#### LISTED RECORDS:
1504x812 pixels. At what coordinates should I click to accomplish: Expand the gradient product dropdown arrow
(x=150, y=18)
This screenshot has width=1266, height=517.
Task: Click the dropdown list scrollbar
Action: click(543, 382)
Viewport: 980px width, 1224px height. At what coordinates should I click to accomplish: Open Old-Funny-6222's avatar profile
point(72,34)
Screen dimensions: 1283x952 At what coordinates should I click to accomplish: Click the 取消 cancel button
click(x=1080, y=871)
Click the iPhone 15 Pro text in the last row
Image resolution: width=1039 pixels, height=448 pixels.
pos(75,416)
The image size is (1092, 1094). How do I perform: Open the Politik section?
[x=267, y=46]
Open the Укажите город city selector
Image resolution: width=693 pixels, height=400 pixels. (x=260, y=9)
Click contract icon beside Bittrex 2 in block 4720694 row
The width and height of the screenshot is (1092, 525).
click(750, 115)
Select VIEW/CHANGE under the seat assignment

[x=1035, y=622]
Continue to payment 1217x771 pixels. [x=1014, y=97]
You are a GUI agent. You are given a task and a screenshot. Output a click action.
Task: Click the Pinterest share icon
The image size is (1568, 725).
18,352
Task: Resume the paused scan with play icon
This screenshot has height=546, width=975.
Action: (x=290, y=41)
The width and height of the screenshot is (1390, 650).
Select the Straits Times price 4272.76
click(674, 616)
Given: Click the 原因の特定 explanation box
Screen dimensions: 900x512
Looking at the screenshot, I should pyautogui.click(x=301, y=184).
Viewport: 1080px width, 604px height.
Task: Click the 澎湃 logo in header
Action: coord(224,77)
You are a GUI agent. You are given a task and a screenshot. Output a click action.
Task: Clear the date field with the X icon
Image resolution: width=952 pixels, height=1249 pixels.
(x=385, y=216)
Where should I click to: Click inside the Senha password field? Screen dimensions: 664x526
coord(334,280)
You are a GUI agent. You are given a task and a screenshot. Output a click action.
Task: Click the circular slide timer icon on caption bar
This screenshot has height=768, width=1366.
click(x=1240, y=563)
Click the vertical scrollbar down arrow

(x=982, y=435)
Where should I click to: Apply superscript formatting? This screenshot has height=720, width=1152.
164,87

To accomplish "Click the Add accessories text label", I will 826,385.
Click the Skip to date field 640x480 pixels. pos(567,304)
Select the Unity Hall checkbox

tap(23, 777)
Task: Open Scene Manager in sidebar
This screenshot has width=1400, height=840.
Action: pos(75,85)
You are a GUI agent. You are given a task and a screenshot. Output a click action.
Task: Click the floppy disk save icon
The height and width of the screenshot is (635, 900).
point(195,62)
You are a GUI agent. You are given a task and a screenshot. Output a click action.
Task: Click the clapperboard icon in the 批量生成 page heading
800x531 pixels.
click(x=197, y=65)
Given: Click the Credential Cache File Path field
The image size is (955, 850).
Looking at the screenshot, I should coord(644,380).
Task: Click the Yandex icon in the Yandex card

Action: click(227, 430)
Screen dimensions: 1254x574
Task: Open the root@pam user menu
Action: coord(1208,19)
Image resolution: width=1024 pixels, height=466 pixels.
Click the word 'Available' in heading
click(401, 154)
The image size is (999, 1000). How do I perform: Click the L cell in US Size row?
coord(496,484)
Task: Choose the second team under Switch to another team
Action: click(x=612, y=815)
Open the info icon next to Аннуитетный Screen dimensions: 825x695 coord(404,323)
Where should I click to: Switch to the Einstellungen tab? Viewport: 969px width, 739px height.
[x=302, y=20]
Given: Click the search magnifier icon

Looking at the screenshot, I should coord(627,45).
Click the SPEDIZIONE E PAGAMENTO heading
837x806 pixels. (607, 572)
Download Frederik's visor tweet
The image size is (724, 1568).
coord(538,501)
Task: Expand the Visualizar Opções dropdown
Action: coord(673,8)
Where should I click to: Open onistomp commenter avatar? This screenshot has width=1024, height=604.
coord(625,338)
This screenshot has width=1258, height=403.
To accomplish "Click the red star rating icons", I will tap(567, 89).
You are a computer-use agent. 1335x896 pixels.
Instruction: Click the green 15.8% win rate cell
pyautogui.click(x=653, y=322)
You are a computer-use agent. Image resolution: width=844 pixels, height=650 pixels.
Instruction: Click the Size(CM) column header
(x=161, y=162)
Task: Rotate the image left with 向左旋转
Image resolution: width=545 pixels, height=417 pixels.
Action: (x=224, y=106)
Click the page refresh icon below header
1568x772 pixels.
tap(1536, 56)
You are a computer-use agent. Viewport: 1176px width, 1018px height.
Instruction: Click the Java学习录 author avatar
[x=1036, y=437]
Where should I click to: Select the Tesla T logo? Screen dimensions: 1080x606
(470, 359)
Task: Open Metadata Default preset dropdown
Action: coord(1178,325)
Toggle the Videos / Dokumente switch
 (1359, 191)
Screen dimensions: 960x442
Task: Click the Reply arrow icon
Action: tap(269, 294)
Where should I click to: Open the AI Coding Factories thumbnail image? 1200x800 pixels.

#### TASK GOAL:
Reproduce the lines of the listing above word for word, starting at the line containing "Open the info" and ending at the line containing "coord(625,338)".

#### FINISHED ANSWER:
Open the info icon next to Аннуитетный Screen dimensions: 825x695 coord(404,323)
Where should I click to: Switch to the Einstellungen tab? Viewport: 969px width, 739px height.
[x=302, y=20]
Given: Click the search magnifier icon

Looking at the screenshot, I should coord(627,45).
Click the SPEDIZIONE E PAGAMENTO heading
837x806 pixels. (607, 572)
Download Frederik's visor tweet
The image size is (724, 1568).
coord(538,501)
Task: Expand the Visualizar Opções dropdown
Action: coord(673,8)
Where should I click to: Open onistomp commenter avatar? This screenshot has width=1024, height=604.
coord(625,338)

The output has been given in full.